Y bien, creo que en primer lugar es importante explicar y difundir este tipo de análisis. Para ello, como escribe Christophe Guilluy, es imprescindible que algunos miembros díscolos de las élites académica, periodística o empresarial estén dispuestos –estemos dispuestos– a apostatar de la cultura woke que impera en nuestros gremios. E incluso a rebelarnos contra ella. Y a difundir siempre que podamos estas ideas, esta visión que mucha gente, cuando nos escucha, capta enseguida que refleja su realidad cotidiana. Por ejemplo, su perplejidad cuando la señora Botín tiene los redaños de presentarse como víctima.

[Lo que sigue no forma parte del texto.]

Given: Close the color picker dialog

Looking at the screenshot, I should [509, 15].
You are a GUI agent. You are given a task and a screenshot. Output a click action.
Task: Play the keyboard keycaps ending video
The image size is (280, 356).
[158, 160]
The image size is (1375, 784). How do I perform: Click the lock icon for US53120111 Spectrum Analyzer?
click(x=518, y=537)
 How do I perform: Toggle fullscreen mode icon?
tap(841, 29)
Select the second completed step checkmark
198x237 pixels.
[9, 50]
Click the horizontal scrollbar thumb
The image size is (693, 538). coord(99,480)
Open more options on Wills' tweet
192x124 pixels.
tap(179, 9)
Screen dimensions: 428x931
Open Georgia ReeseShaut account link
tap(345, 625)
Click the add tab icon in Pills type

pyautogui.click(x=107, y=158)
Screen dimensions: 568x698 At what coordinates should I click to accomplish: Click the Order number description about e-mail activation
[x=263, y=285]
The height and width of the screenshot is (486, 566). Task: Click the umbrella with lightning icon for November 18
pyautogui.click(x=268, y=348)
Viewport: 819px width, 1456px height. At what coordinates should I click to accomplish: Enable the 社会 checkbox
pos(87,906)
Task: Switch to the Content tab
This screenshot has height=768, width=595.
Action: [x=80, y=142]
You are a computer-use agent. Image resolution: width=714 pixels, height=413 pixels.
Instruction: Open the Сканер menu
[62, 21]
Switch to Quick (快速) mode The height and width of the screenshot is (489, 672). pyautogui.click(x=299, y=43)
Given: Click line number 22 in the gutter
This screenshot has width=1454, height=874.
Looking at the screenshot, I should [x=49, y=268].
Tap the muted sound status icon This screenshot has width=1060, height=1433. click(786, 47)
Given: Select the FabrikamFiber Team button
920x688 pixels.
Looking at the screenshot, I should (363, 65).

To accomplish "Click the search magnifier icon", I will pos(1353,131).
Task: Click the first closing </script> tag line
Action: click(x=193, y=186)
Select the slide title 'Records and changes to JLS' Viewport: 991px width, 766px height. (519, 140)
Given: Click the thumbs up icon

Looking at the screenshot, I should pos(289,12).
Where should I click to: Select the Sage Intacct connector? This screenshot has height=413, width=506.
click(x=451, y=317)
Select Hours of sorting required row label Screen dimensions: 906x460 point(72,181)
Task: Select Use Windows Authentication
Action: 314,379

La realidad cotidiana de mucha gente es inmisericorde. Tan inmisericorde, por ejemplo, como el azote con que, desde marzo, nos está golpeado el coronavirus, o la crisis económica en ciernes, mientras nuestros medios de comunicación, nuestros políticos y la publicidad de las grandes empresas se pasaron todo febrero ensimismados en asuntos tan de izquierda indefinida, progre, como 1) si castigar por ley los piropos, 2) si castigar fiscalmente al diésel y beneficiar a carísimos coches eléctricos o 3) si dar rango protocolario de jefe de Estado al presidente de la Generalitat. Es necesario que al menos parte de las élites vaya más allá de estas preocupaciones, típicas de la clase alta woke, e intente reflejar las preocupaciones reales de la gente.
Junto a ese compromiso antiprogre de díscolos intelectuales y díscola gente del mundo de la cultura –sectores que, si me permites una nueva referencia marxista, sonarán poco novedosos a cualquiera familiarizado con un Gramsci–, también es necesario prepararse para un grado de lucha que, me temo, va a romper cierta placidez burguesa, cierto consenso, en que nos habíamos acomodado desde los años 90.
Nuestra libertad está hoy cada vez más amenazada por nuevos peligros. Y contra ellos no nos queda sino recurrir a un viejo recurso: luchar por esa libertad. Va a haber que replantearse cierta fe en nuestras élites característica de sociedades más tranquilas. Y, por cierto, luchar no va a resultarnos agradable. Pero nunca lo ha sido. También ahí hemos de apartarnos de cierta mentalidad de rebeldía pija, adolescente, indefinida, sesentayochista. No se lucha porque sea divertido. Se lucha, y se sufre, y se hacen cosas que preferirías no tener que hacer, para salvaguardar tu libertad. Creo que está acabando la época de la "eterna conversación", como llamaba Donoso Cortés al parlamentarismo burgués, y que todos los amantes de la libertad vamos a tener que recuperar modos de resistencia que no consistan sólo en hablar o en implorar la ayuda del poder judicial cada vez que detectemos una injusticia. Tendremos que ser imaginativos y superar viejas reticencias acerca de qué nos cabe hacer. Porque también los nuevos modos de opresión están siendo terriblemente imaginativos.